• _Brief_
Drop the pictures and extract exactly the lines from the one that contains "Task: Open the Ship to KW country dropdown" through the end of the material.

---------- Records provided ----------

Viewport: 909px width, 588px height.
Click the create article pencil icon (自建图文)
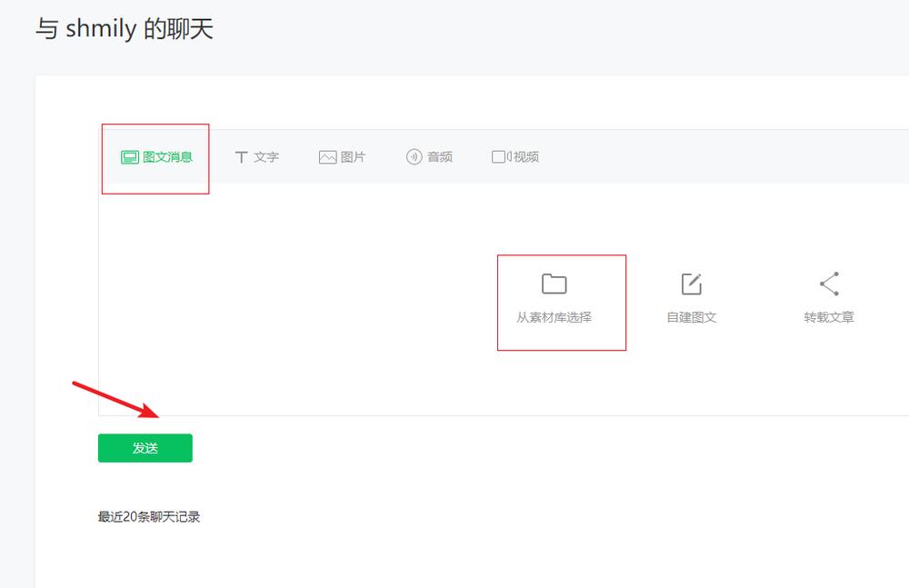[x=691, y=283]
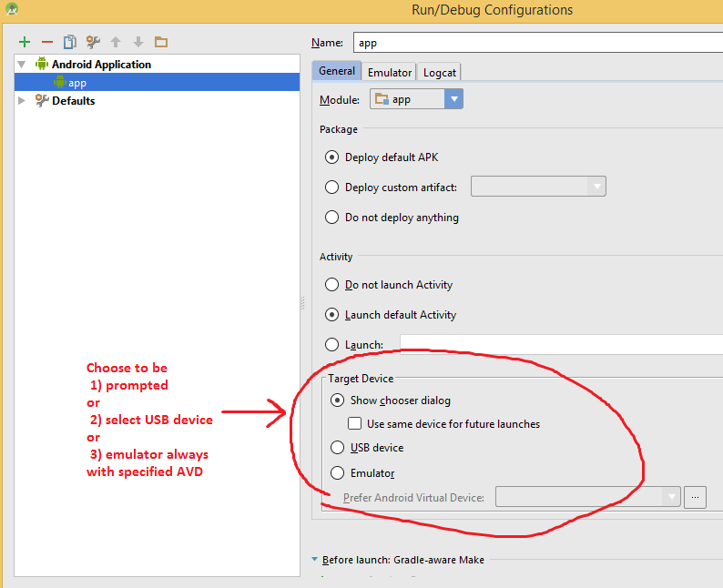Image resolution: width=723 pixels, height=588 pixels.
Task: Select the USB device radio button
Action: point(337,448)
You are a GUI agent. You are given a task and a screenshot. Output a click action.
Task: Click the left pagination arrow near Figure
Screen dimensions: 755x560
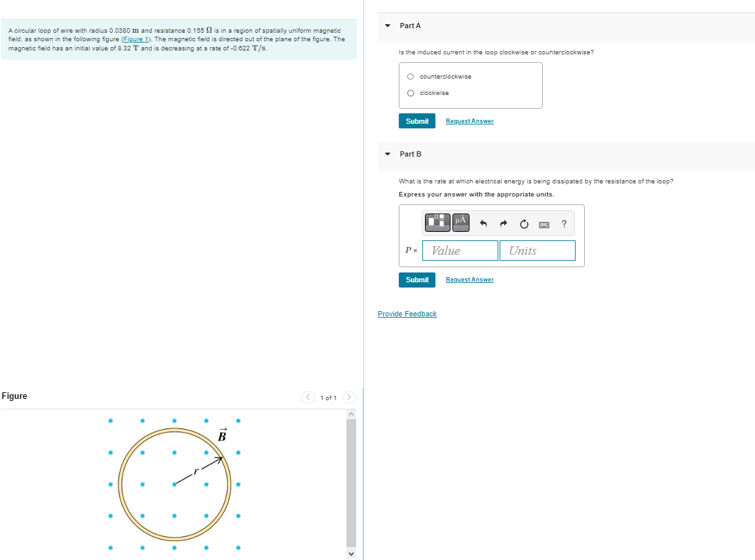pyautogui.click(x=308, y=397)
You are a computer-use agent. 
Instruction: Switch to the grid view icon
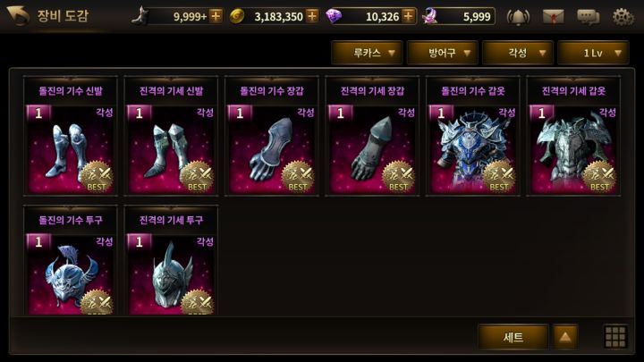click(615, 337)
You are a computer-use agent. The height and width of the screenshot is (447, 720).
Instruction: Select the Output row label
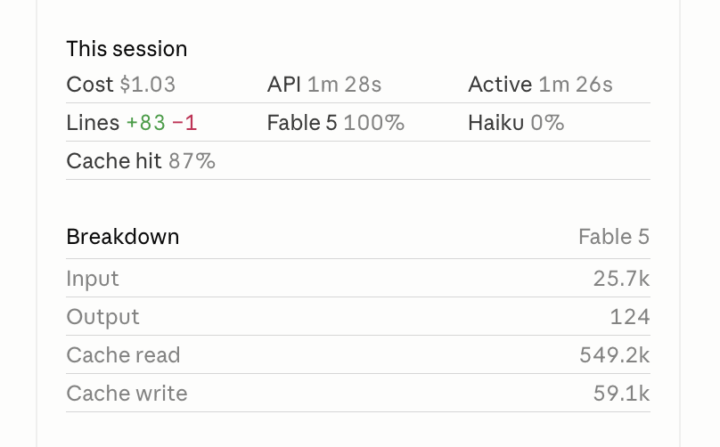(103, 317)
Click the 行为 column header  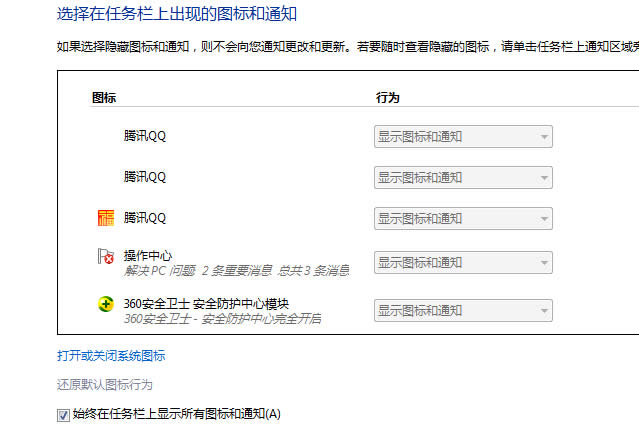tap(387, 98)
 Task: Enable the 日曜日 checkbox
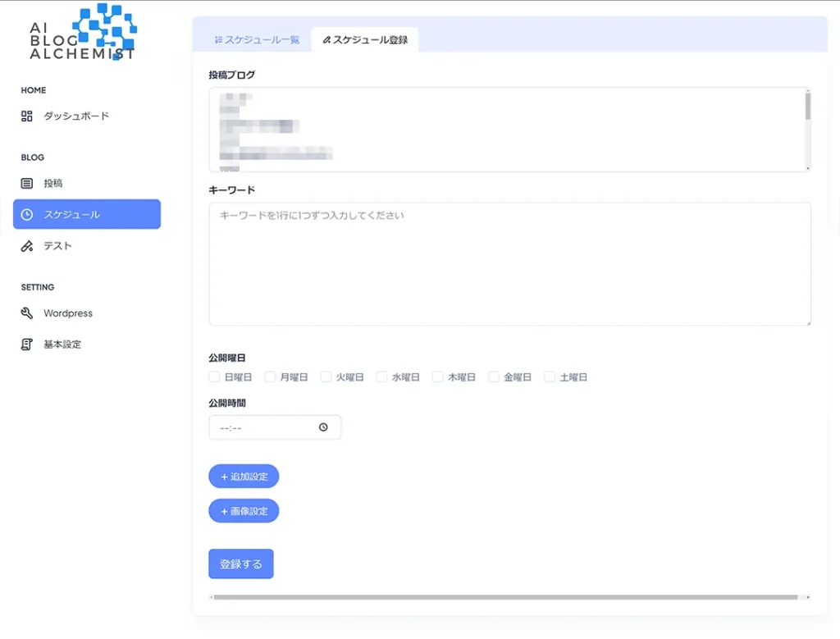point(214,377)

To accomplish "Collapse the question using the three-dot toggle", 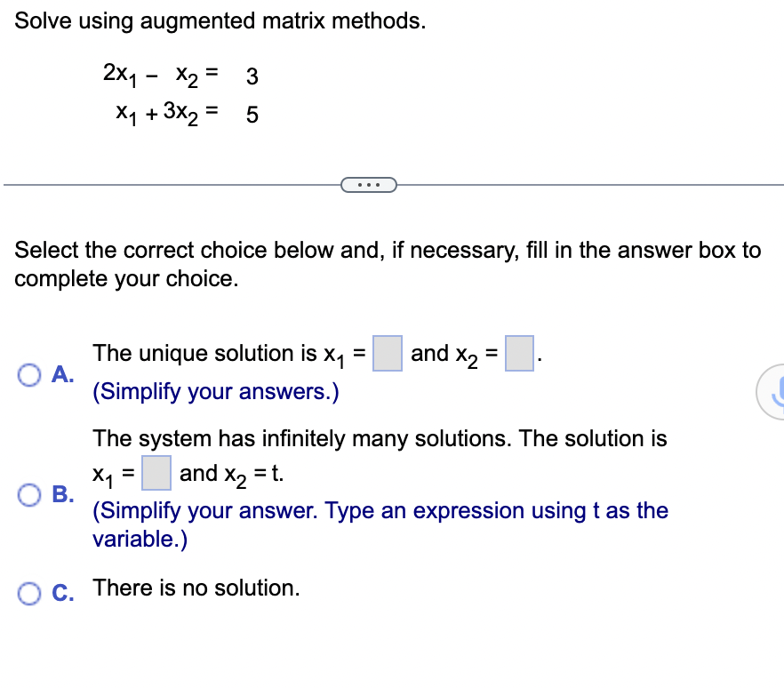I will pos(369,184).
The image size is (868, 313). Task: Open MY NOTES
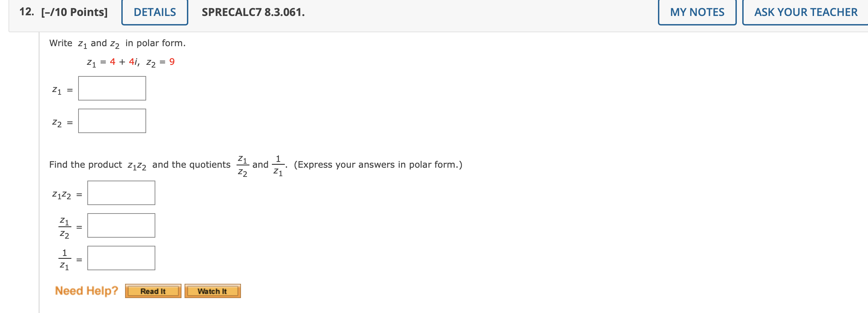pos(696,12)
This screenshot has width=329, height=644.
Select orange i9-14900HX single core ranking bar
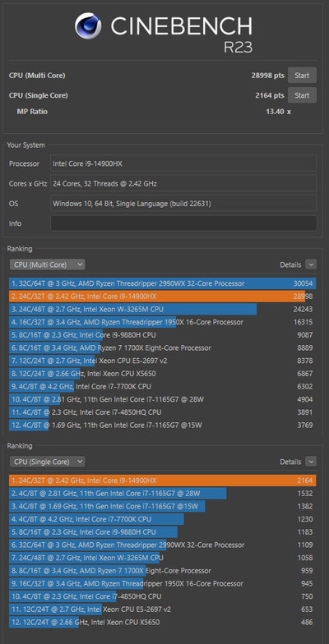(x=163, y=481)
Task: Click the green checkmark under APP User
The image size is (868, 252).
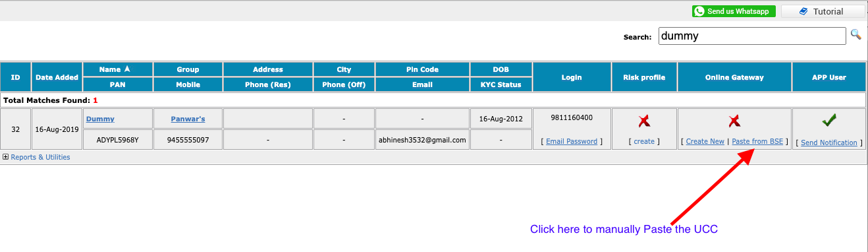Action: [828, 120]
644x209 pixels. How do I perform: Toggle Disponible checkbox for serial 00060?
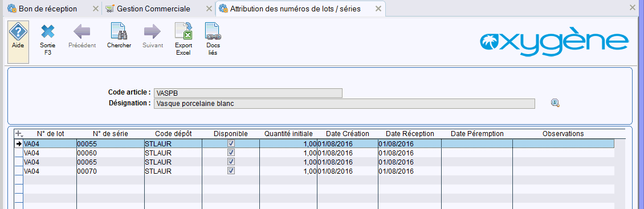tap(231, 153)
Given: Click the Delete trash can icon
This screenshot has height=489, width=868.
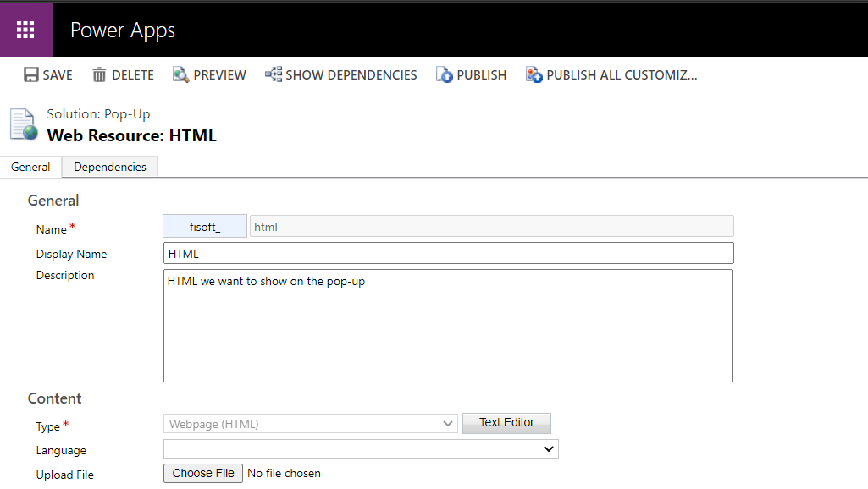Looking at the screenshot, I should point(99,74).
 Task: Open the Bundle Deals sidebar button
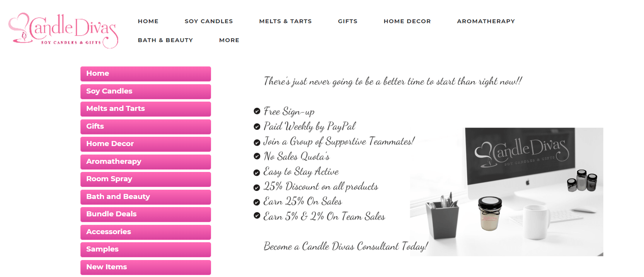coord(146,214)
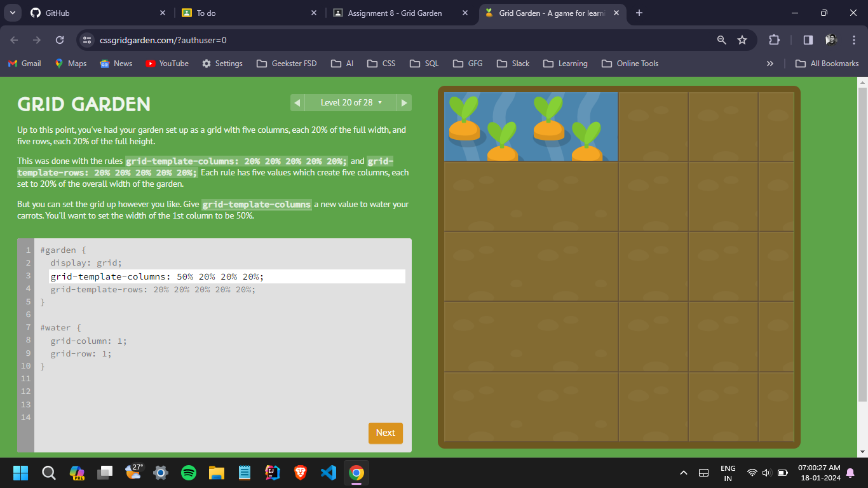Open the tab search dropdown arrow
Image resolution: width=868 pixels, height=488 pixels.
tap(12, 13)
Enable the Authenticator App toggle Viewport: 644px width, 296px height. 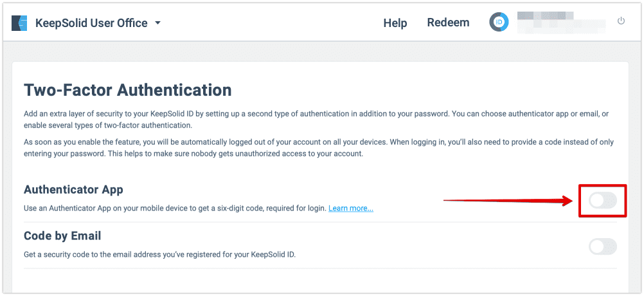coord(602,201)
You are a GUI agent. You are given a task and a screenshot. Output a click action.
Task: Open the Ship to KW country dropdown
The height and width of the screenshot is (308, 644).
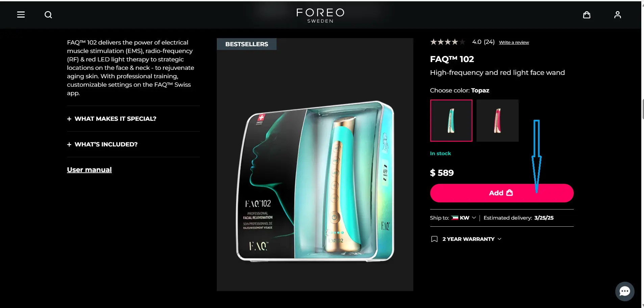tap(464, 218)
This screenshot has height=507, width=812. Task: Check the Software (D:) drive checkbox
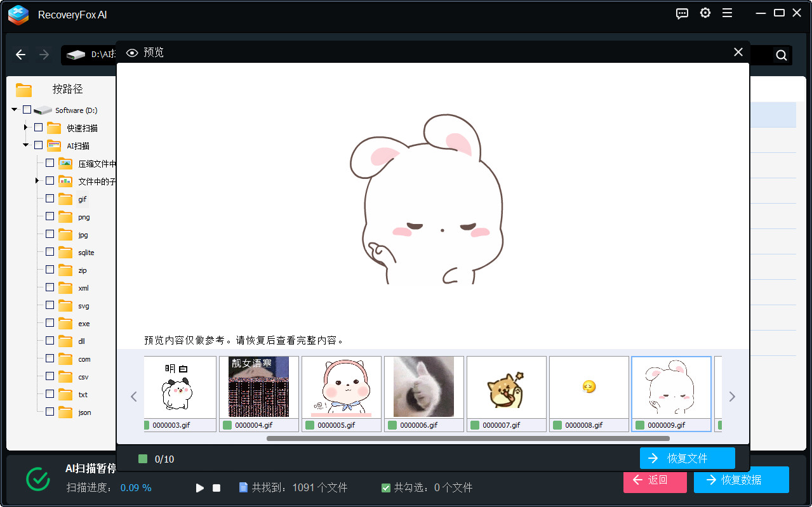pyautogui.click(x=26, y=109)
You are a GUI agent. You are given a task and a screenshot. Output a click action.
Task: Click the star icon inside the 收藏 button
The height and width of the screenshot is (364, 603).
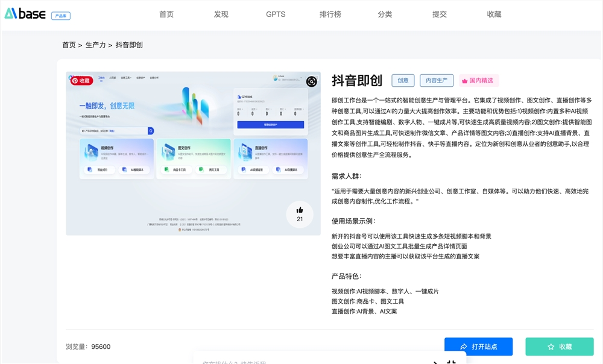[x=551, y=347]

----------

• _Written solution_
Task: Open the Ship to KW country dropdown
The height and width of the screenshot is (308, 644).
tap(464, 218)
This screenshot has height=507, width=812. Task: Check the Software (D:) drive checkbox
pyautogui.click(x=26, y=109)
You are a GUI agent. You are given a task and a screenshot. Output a click action.
Task: Click the star icon inside the 收藏 button
The height and width of the screenshot is (364, 603).
[x=551, y=347]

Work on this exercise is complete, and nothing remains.